My wife hated the movie, and I don't think many women will like it. It's a man's movie, as most of Mr. Jones' movies are. The appeal is limited to Westerners, I think, because I doubt that anyone seeing this in, say, Indianapolis, or Boston, will have any idea what the hell it's all about, or that such a thing could even be possible. It can. Actually, I'd say that if I read about such a thing happening in the El Paso Times it wouldn't surprise me overly.

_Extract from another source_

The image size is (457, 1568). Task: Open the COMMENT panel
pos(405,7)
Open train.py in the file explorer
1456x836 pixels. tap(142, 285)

Nobody ever went jeeping in the Daylight Draw from the Rio Grande up to Sierra Blanca, Texas, without a revolver and a rifle, but how do you explain why that it is to someone who's never been west of the Pecos River?

Well, it's about a man, his friend, the man's anger, the man's outrage over the death of his friend, and the relentless, untiring pursuit of justice, set in an ancient, hostile, horribly beautiful country, surprisingly little disturbed by "civilized" men since the Spanish blundered over it centures ago. And it's about indifference, shallow stupidity, crude sex, and the infliction of TV on rural Mexicans. I don't know which is worse... but it seasons the flavor of what you, the viewer, come to see as the utter reality of such a place in this time.

Mr. Pepper's performance is surprising, authentic, and probably more like that of some poor interloper from Indianapolis than anything else. He ought to be nominated for an Academy Award, but he won't be. Tommy Lee Jones really appears as himself, by contrast. Honest, loyal, devoted, hard as flint, and very, very West Texas. Mil gracias, Senior Jones!